=== Page extract ===
#####
Reliability-Centred Maintenance (RCM) which many industries have used historically to tackle similar challenges in service industry [4, 5] is now finding its way towards wind applications [6, 7, 8]. Compared to the aircraft, nuclear and many other industries, the wind industry is relatively young and has had only about 30 years to work towards getting to the status which took industries like aircraft and automotive about a century to achieve. Hence, the successful application of RCM in the wind sector might be flawed if there is not a full understanding of the impacts and contributions the various elements of the system to delivering an effective RCM programme. In this paper, the authors look at the main RCM tools and techniques and how systems thinking can be applied to effectively use the tools optimally without affecting the performance of the overall system. A focus will be directed more on the interactions between the major elements and not on the specific description of how to apply RCM tools. However, a brief and taxonomic literature review on RCM and its applications in wind and other industries will be presented to give an overview of the methodology.

2. Reliability-Centred Maintenance

According to SKF Reliability Systems [9] RCM is:

"an approach that employs reactive, preventive, and proactive maintenance practices and strategies in an integrated manner to increase the probability that a machine or component will function in the required manner over its design lifecycle with minimum maintenance".

RCM which started in the aircraft industry, and later within the military, nuclear and oil & gas industries, provides a framework that utilises operating experience in a more systemic way [4]. The goal of RCM is to preserve the most important equipment (system) function with the required reliability and availability at the lowest cost of maintenance [4, 9]. Most authors, including Selvik and Aven [5], agree that as well as reducing maintenance costs, RCM also increases safety and reliability. However, Rausand [4] suggests that RCM cannot improve reliability of a system but only ensure that the inherent reliability is realized. He went further by arguing that reliability can only be improved through redesign or modification.
#####
=== Given information ===
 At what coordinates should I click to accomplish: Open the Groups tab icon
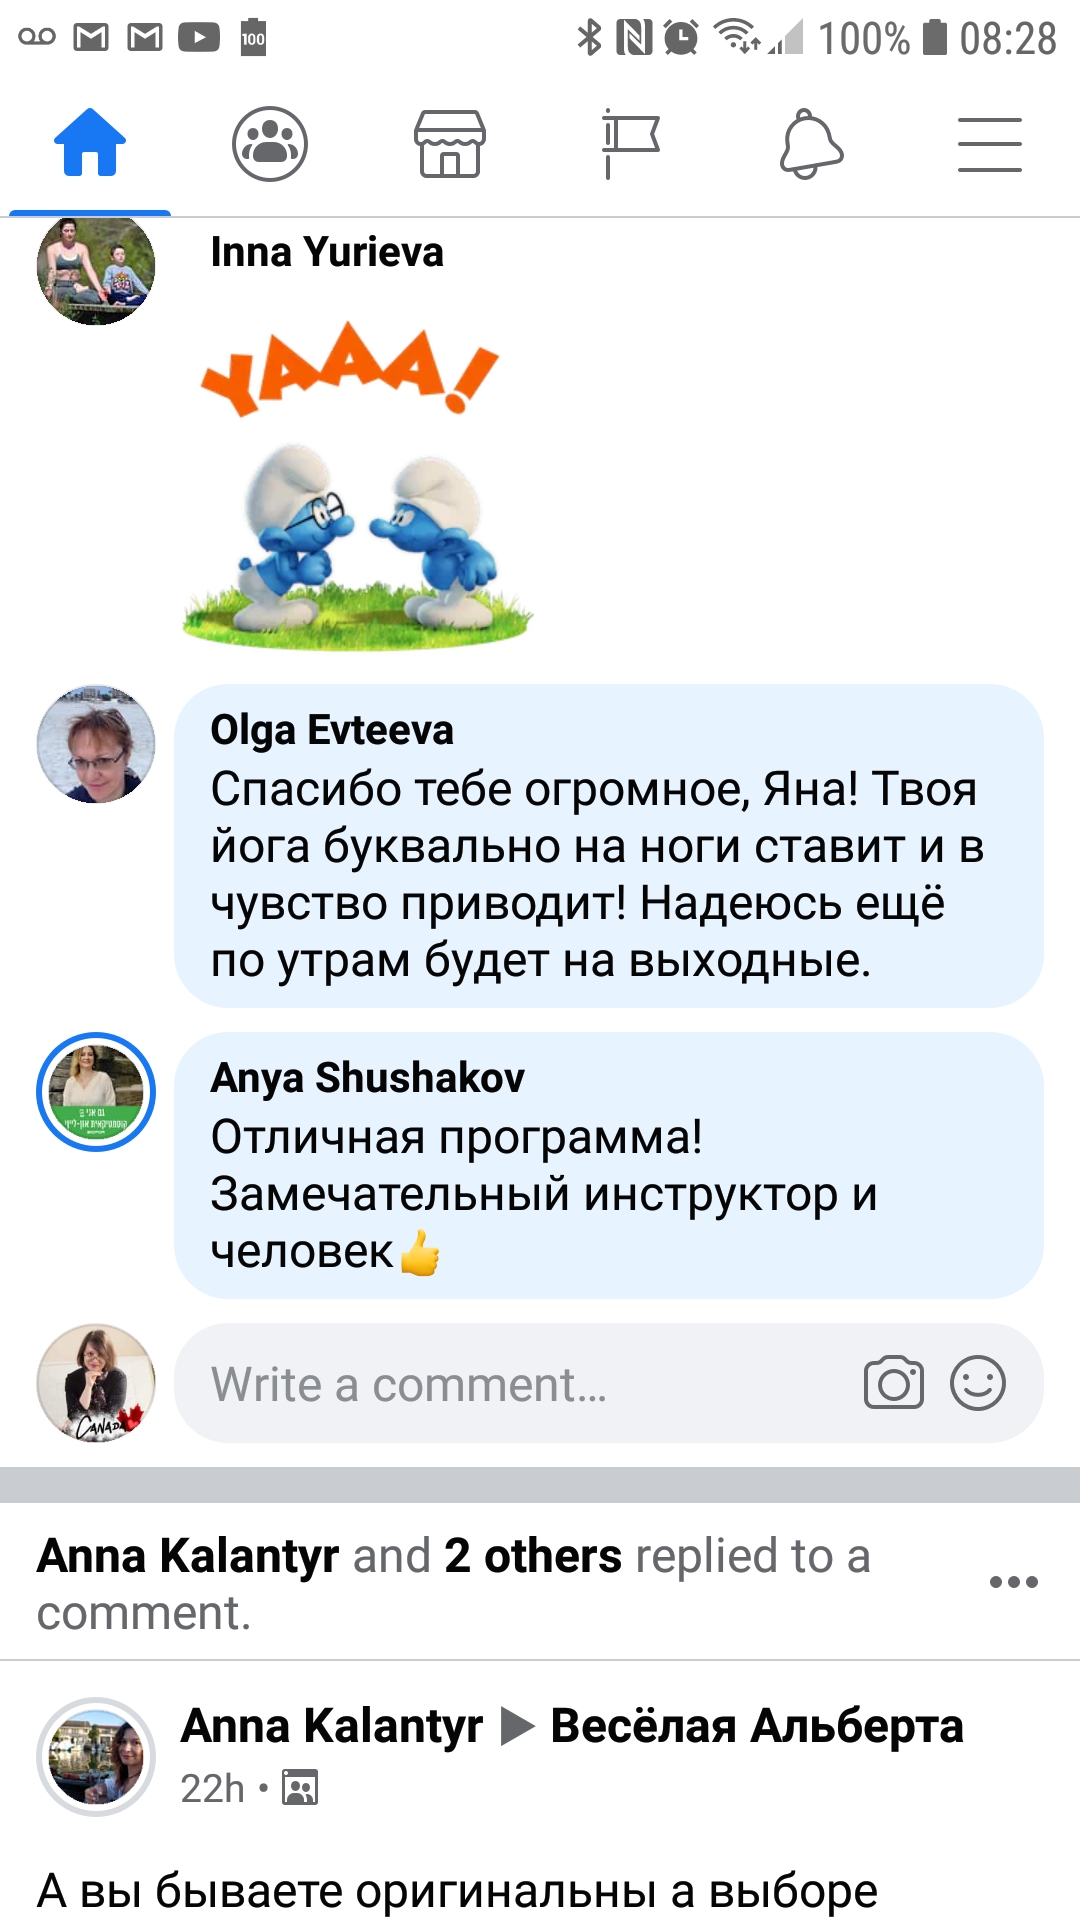270,143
#####
=== Your instructions ===
In the reliability-centred maintenance text, which industry did RCM start in?

=== Complete answer ===
The aircraft industry.